Задание: Перепишите материал от самого начала вниз до строки с "Action: click(449, 60)" включительно, заменив "resetTitle" на "resetLabel". Остальное не меняйте.

Данные для наведения на цели:
● ● ● ●

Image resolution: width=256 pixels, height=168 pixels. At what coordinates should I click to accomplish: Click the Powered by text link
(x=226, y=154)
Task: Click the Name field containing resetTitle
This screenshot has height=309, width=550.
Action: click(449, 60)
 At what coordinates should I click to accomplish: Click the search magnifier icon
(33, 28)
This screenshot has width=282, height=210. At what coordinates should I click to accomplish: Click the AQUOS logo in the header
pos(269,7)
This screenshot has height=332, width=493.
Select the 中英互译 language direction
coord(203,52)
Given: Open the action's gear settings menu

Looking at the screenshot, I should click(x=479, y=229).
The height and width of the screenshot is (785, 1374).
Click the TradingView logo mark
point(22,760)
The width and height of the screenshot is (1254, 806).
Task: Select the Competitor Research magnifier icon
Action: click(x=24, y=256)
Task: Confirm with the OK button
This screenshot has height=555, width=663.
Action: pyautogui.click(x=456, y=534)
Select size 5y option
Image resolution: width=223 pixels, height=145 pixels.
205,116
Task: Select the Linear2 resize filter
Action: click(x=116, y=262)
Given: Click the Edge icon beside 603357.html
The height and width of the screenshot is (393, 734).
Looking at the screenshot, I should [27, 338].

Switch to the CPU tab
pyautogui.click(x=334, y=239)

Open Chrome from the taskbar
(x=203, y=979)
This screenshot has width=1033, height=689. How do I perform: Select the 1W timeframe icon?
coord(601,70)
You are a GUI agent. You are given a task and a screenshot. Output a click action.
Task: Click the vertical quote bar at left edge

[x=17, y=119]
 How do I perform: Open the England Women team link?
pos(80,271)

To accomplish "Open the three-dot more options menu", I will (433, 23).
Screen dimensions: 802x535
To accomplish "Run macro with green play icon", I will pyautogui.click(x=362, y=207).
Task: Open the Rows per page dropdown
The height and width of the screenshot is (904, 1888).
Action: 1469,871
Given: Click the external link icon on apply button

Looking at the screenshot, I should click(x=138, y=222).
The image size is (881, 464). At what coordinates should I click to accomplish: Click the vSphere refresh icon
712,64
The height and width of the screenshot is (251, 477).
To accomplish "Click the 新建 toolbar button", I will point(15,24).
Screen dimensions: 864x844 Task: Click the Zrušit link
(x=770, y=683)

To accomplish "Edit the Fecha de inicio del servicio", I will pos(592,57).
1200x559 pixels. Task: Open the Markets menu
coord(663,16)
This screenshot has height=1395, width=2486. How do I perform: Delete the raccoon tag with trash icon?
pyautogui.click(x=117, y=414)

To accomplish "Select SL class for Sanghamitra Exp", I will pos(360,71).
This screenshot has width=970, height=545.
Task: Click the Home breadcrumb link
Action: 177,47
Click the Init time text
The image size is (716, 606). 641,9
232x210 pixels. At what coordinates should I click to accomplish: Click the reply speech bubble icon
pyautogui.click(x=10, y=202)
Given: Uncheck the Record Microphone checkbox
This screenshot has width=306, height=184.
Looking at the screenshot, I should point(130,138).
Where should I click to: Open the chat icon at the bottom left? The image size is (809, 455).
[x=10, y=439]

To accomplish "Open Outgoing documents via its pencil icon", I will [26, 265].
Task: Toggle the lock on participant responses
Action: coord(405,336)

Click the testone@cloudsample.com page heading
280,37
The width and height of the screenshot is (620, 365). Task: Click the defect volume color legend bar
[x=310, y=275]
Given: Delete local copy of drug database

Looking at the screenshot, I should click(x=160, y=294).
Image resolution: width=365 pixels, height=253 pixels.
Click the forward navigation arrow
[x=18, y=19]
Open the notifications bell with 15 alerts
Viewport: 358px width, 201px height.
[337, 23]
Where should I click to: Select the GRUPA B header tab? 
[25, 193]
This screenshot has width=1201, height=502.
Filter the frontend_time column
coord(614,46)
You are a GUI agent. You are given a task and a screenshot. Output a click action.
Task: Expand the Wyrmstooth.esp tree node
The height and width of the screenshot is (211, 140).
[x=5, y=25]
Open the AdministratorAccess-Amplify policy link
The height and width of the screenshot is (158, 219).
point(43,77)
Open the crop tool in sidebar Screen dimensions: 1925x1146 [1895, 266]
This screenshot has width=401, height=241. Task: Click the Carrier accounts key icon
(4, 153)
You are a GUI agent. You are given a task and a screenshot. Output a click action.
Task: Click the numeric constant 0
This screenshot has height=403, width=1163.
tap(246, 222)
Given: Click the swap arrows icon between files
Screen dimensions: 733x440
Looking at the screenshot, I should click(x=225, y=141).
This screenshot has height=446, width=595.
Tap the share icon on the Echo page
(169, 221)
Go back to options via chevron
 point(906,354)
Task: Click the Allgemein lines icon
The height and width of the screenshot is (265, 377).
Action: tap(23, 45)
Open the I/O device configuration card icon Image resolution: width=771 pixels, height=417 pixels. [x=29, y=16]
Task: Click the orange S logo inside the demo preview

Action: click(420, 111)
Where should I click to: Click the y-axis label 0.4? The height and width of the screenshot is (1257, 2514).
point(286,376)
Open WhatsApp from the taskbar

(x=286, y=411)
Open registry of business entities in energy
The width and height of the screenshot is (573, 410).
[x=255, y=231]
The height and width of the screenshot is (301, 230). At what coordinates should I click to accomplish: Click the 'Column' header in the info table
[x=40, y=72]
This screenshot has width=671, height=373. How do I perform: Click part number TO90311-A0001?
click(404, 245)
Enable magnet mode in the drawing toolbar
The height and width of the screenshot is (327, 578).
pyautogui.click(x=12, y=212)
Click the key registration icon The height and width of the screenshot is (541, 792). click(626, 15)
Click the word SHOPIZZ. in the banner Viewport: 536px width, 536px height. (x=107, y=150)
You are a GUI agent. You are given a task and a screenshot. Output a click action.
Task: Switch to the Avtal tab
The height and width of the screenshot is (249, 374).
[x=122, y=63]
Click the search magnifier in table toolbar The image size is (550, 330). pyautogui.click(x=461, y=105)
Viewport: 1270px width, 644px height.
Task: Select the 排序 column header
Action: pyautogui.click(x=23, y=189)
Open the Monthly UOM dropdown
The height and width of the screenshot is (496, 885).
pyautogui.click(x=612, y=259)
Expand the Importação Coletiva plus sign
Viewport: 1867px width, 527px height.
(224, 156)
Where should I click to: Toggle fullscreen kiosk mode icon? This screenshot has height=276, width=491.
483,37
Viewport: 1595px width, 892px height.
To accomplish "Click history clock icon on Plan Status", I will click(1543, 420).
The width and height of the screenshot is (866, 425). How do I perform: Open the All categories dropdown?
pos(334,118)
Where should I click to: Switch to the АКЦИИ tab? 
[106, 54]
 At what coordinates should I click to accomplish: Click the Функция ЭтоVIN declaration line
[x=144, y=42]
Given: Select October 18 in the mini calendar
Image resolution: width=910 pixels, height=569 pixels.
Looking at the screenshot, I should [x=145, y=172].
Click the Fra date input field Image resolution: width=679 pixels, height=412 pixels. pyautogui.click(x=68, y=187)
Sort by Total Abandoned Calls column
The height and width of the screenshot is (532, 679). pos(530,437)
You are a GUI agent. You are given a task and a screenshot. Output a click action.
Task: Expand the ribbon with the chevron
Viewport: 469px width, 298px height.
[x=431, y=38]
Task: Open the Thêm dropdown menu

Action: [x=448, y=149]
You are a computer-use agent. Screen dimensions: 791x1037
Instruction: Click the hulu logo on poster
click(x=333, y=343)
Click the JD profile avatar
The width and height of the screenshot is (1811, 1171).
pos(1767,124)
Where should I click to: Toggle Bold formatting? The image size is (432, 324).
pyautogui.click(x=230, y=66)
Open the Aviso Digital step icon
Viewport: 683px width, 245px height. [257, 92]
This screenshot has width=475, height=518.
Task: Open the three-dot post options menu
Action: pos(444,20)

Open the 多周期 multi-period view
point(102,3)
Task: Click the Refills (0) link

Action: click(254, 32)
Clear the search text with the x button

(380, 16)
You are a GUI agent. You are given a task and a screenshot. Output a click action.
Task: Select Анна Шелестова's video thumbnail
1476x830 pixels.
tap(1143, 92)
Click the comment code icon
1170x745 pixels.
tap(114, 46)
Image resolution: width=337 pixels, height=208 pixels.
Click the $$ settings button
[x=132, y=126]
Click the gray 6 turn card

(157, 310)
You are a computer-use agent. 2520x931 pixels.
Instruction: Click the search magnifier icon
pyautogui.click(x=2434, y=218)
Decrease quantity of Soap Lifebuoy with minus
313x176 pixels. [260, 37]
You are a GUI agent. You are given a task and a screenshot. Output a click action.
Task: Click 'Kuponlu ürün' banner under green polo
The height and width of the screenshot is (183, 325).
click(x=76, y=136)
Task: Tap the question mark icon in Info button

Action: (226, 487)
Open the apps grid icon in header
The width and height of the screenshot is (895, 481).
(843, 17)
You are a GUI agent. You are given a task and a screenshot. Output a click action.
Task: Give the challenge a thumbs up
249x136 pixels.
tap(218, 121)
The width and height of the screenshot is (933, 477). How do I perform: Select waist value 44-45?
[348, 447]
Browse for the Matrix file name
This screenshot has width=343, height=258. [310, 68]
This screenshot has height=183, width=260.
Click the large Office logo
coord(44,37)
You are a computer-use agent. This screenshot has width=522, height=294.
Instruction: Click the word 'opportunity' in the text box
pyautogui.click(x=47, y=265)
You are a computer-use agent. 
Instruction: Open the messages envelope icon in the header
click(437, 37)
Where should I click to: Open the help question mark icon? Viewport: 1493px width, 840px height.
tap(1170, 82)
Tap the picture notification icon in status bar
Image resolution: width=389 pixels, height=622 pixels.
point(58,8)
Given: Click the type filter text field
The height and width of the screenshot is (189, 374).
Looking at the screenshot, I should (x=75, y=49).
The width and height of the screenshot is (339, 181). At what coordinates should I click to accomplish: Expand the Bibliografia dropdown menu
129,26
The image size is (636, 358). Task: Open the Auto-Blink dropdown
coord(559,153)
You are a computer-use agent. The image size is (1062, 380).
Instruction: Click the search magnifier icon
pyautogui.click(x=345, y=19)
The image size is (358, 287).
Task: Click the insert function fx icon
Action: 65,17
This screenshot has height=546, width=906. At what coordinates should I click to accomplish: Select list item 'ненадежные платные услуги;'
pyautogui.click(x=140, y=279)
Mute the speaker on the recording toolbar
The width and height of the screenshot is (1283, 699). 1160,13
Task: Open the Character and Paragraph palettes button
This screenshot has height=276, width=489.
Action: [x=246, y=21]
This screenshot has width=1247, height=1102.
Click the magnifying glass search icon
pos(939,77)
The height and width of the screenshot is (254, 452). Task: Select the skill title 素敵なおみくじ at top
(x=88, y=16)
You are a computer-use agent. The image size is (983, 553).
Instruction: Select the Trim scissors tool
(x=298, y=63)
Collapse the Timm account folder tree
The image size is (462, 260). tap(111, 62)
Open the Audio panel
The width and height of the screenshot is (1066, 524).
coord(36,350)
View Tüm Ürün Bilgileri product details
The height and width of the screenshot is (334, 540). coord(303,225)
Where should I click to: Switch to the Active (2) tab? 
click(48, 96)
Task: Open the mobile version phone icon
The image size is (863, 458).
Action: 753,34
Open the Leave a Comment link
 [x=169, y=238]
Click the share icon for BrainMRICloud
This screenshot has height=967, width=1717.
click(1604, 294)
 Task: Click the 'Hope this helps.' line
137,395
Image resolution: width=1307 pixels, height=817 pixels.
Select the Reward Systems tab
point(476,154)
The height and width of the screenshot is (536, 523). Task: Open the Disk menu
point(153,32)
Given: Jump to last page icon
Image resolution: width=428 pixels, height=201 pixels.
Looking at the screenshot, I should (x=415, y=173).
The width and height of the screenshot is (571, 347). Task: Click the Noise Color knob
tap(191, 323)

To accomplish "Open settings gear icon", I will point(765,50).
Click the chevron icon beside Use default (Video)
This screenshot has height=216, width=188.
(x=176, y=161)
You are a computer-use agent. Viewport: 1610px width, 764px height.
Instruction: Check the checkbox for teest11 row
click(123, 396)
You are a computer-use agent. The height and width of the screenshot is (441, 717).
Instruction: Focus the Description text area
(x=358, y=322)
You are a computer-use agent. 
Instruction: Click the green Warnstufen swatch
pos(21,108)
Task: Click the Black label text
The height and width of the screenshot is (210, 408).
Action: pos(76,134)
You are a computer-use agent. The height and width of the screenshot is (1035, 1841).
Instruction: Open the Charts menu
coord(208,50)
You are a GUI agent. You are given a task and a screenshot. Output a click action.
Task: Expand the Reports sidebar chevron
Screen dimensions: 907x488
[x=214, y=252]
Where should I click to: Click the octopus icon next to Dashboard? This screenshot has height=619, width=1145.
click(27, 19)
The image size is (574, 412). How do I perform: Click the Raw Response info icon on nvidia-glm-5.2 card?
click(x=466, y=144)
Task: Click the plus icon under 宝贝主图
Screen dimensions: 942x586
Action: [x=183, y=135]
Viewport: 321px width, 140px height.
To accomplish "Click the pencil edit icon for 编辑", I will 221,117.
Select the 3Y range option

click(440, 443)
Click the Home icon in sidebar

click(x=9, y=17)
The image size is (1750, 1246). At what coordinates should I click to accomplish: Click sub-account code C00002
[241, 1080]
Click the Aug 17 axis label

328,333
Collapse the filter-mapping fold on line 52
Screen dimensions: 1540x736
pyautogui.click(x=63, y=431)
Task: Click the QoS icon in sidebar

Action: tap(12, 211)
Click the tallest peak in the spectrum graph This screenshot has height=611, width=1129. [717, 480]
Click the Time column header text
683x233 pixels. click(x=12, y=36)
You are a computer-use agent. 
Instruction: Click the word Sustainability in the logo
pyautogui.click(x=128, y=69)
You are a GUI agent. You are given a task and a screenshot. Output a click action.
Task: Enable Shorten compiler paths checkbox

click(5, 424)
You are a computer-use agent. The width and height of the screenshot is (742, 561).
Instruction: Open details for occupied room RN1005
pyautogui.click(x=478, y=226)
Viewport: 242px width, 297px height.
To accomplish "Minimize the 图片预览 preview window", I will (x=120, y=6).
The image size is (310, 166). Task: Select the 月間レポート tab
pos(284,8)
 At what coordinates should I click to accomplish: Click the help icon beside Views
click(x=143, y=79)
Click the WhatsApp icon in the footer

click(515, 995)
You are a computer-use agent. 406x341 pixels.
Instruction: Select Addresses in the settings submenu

● ● ● ●

Ответ:
Image resolution: width=256 pixels, height=168 pixels. At what coordinates should I click to accomplish: Click the Powered by text link
(x=226, y=154)
Task: Click the Name field containing resetLabel
This screenshot has height=309, width=550.
Action: click(449, 60)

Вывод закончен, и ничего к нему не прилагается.